→ **TRY IT**: The answer should be an exact copy of the data.
── INPUT FOR THIS TASK ──
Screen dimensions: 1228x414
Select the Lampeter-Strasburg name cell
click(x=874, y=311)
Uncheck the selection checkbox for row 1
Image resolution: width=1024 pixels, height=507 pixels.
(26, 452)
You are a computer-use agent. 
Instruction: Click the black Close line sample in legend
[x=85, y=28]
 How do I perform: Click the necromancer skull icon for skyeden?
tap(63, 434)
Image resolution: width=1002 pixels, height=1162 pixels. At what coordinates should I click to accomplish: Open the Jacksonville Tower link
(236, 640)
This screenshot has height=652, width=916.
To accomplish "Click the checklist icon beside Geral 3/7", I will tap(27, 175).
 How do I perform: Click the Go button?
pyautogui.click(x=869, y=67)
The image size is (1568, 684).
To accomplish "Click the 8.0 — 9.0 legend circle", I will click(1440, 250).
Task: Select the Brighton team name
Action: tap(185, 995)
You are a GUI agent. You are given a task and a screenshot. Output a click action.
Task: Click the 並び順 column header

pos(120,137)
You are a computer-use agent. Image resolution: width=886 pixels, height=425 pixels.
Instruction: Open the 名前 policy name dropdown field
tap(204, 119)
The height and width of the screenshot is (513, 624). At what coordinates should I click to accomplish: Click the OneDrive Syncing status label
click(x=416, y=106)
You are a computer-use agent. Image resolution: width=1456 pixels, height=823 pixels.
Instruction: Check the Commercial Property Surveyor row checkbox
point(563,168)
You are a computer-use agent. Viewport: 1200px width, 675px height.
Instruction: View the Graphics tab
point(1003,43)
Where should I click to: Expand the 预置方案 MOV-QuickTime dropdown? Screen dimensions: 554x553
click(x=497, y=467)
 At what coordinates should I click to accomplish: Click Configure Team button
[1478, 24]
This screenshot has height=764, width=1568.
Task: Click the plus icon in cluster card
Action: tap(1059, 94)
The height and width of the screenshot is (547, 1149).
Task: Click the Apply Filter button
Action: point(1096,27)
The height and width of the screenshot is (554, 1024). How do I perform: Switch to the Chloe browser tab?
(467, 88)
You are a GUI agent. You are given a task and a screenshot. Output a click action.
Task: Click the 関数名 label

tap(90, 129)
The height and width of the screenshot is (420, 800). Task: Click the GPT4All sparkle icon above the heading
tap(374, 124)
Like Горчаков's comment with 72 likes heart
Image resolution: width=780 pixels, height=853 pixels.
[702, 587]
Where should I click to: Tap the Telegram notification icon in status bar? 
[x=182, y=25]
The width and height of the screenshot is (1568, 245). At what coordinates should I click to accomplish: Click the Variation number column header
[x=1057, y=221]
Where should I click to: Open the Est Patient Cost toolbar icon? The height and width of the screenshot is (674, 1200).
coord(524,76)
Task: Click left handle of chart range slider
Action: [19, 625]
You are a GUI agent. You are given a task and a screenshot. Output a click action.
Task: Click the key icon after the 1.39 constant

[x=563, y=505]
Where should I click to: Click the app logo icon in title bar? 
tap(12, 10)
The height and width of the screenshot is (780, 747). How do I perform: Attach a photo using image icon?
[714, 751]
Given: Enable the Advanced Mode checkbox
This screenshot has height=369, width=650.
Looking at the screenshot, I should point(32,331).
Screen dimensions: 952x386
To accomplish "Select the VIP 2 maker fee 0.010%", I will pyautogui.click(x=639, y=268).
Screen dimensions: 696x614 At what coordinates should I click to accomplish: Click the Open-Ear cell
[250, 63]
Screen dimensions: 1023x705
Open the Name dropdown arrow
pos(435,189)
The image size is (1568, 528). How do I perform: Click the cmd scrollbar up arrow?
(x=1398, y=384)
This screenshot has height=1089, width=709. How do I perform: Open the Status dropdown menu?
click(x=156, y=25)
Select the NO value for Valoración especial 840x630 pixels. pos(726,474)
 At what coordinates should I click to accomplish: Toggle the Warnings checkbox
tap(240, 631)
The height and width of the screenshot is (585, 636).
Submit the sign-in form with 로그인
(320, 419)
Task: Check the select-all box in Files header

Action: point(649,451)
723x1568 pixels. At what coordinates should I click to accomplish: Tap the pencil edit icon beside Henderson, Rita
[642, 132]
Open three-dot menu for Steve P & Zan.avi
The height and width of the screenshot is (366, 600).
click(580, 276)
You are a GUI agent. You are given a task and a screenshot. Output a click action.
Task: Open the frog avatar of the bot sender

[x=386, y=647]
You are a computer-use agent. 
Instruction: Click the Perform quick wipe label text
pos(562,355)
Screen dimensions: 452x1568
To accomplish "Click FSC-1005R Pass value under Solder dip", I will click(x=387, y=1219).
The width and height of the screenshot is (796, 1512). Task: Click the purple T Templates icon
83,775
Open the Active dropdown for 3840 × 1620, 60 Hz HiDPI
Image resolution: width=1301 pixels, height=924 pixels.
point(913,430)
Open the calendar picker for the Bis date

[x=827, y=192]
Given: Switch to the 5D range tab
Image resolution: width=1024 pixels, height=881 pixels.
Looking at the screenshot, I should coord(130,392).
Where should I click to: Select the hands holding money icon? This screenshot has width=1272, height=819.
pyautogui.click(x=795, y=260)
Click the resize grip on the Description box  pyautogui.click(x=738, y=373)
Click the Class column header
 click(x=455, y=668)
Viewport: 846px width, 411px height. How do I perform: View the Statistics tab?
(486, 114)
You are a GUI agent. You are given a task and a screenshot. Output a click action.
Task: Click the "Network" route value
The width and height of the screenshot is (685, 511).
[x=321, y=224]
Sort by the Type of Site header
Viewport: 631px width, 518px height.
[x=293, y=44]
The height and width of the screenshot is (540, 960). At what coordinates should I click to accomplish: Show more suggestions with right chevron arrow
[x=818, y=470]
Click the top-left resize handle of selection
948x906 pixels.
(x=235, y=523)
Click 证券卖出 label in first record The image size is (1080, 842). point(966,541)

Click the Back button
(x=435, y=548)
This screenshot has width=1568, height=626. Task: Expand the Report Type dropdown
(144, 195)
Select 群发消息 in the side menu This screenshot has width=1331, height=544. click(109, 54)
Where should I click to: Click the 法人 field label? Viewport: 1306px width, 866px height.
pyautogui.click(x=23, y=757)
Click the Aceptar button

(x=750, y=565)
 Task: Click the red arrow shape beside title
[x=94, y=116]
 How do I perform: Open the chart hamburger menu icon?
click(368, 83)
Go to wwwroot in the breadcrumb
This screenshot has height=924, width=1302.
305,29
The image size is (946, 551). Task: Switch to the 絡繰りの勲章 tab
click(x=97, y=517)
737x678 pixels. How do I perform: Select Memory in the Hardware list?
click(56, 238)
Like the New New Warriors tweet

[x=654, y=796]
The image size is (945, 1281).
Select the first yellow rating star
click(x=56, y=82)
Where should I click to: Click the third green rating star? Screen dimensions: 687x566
───
→ **REPLY TO THE TASK**:
Screen dimensions: 1228x414
Select the Lampeter-Strasburg name cell
click(x=874, y=311)
Uncheck the selection checkbox for row 1
Image resolution: width=1024 pixels, height=507 pixels.
(26, 452)
You are a computer-use agent. 
Instruction: Click the black Close line sample in legend
[x=85, y=28]
 How do I perform: Click the necromancer skull icon for skyeden?
tap(63, 434)
Image resolution: width=1002 pixels, height=1162 pixels. At what coordinates should I click to accomplish: Open the Jacksonville Tower link
(236, 640)
This screenshot has height=652, width=916.
To accomplish "Click the checklist icon beside Geral 3/7", I will tap(27, 175).
 How do I perform: Click the Go button?
pyautogui.click(x=869, y=67)
The image size is (1568, 684).
To accomplish "Click the 8.0 — 9.0 legend circle", I will click(1440, 250).
Task: Select the Brighton team name
Action: tap(185, 995)
You are a GUI agent. You are given a task and a screenshot. Output a click action.
Task: Click the 並び順 column header

pos(120,137)
You are a computer-use agent. Image resolution: width=886 pixels, height=425 pixels.
Instruction: Open the 名前 policy name dropdown field
tap(204, 119)
The height and width of the screenshot is (513, 624). At what coordinates should I click to accomplish: Click the OneDrive Syncing status label
click(x=416, y=106)
You are a computer-use agent. Image resolution: width=1456 pixels, height=823 pixels.
Instruction: Check the Commercial Property Surveyor row checkbox
point(563,168)
You are a computer-use agent. Viewport: 1200px width, 675px height.
Instruction: View the Graphics tab
point(1003,43)
Where should I click to: Expand the 预置方案 MOV-QuickTime dropdown? Screen dimensions: 554x553
click(x=497, y=467)
 At what coordinates should I click to accomplish: Click Configure Team button
[1478, 24]
This screenshot has height=764, width=1568.
Task: Click the plus icon in cluster card
Action: tap(1059, 94)
The height and width of the screenshot is (547, 1149).
Task: Click the Apply Filter button
Action: point(1096,27)
The height and width of the screenshot is (554, 1024). How do I perform: Switch to the Chloe browser tab?
(467, 88)
You are a GUI agent. You are given a task and a screenshot. Output a click action.
Task: Click the 関数名 label

tap(90, 129)
The height and width of the screenshot is (420, 800). Task: Click the GPT4All sparkle icon above the heading
tap(374, 124)
Like Горчаков's comment with 72 likes heart
Image resolution: width=780 pixels, height=853 pixels.
[702, 587]
Where should I click to: Tap the Telegram notification icon in status bar? 
[x=182, y=25]
The width and height of the screenshot is (1568, 245). At what coordinates should I click to accomplish: Click the Variation number column header
[x=1057, y=221]
Where should I click to: Open the Est Patient Cost toolbar icon? The height and width of the screenshot is (674, 1200).
coord(524,76)
Task: Click left handle of chart range slider
Action: [19, 625]
You are a GUI agent. You are given a task and a screenshot. Output a click action.
Task: Click the key icon after the 1.39 constant

[x=563, y=505]
Where should I click to: Click the app logo icon in title bar? 
tap(12, 10)
The height and width of the screenshot is (780, 747). How do I perform: Attach a photo using image icon?
[714, 751]
Given: Enable the Advanced Mode checkbox
This screenshot has height=369, width=650.
Looking at the screenshot, I should point(32,331).
Screen dimensions: 952x386
To accomplish "Select the VIP 2 maker fee 0.010%", I will pyautogui.click(x=639, y=268).
Screen dimensions: 696x614 At what coordinates should I click to accomplish: Click the Open-Ear cell
[250, 63]
Screen dimensions: 1023x705
Open the Name dropdown arrow
pos(435,189)
The image size is (1568, 528). How do I perform: Click the cmd scrollbar up arrow?
(x=1398, y=384)
This screenshot has height=1089, width=709. How do I perform: Open the Status dropdown menu?
click(x=156, y=25)
Select the NO value for Valoración especial 840x630 pixels. pos(726,474)
 At what coordinates should I click to accomplish: Toggle the Warnings checkbox
tap(240, 631)
The height and width of the screenshot is (585, 636).
Submit the sign-in form with 로그인
(320, 419)
Task: Check the select-all box in Files header

Action: point(649,451)
723x1568 pixels. At what coordinates should I click to accomplish: Tap the pencil edit icon beside Henderson, Rita
[642, 132]
Open three-dot menu for Steve P & Zan.avi
The height and width of the screenshot is (366, 600).
click(580, 276)
You are a GUI agent. You are given a task and a screenshot. Output a click action.
Task: Open the frog avatar of the bot sender

[x=386, y=647]
You are a computer-use agent. 
Instruction: Click the Perform quick wipe label text
pos(562,355)
Screen dimensions: 452x1568
To accomplish "Click FSC-1005R Pass value under Solder dip", I will click(x=387, y=1219).
The width and height of the screenshot is (796, 1512). Task: Click the purple T Templates icon
83,775
Open the Active dropdown for 3840 × 1620, 60 Hz HiDPI
Image resolution: width=1301 pixels, height=924 pixels.
point(913,430)
Open the calendar picker for the Bis date

[x=827, y=192]
Given: Switch to the 5D range tab
Image resolution: width=1024 pixels, height=881 pixels.
Looking at the screenshot, I should coord(130,392).
Where should I click to: Select the hands holding money icon? This screenshot has width=1272, height=819.
pyautogui.click(x=795, y=260)
Click the resize grip on the Description box  pyautogui.click(x=738, y=373)
Click the Class column header
 click(x=455, y=668)
Viewport: 846px width, 411px height. How do I perform: View the Statistics tab?
(486, 114)
You are a GUI agent. You are given a task and a screenshot. Output a click action.
Task: Click the "Network" route value
The width and height of the screenshot is (685, 511).
[x=321, y=224]
Sort by the Type of Site header
Viewport: 631px width, 518px height.
[x=293, y=44]
The height and width of the screenshot is (540, 960). At what coordinates should I click to accomplish: Show more suggestions with right chevron arrow
[x=818, y=470]
Click the top-left resize handle of selection
948x906 pixels.
(x=235, y=523)
Click 证券卖出 label in first record The image size is (1080, 842). point(966,541)

Click the Back button
(x=435, y=548)
This screenshot has width=1568, height=626. Task: Expand the Report Type dropdown
(144, 195)
Select 群发消息 in the side menu This screenshot has width=1331, height=544. click(109, 54)
Where should I click to: Click the 法人 field label? Viewport: 1306px width, 866px height.
pyautogui.click(x=23, y=757)
Click the Aceptar button

(x=750, y=565)
 Task: Click the red arrow shape beside title
[x=94, y=116]
 How do I perform: Open the chart hamburger menu icon?
click(368, 83)
Go to wwwroot in the breadcrumb
This screenshot has height=924, width=1302.
305,29
The image size is (946, 551). Task: Switch to the 絡繰りの勲章 tab
click(x=97, y=517)
737x678 pixels. How do I perform: Select Memory in the Hardware list?
click(56, 238)
Like the New New Warriors tweet

[x=654, y=796]
The image size is (945, 1281).
Select the first yellow rating star
click(x=56, y=82)
Where should I click to: Click the third green rating star? Screen dimensions: 687x566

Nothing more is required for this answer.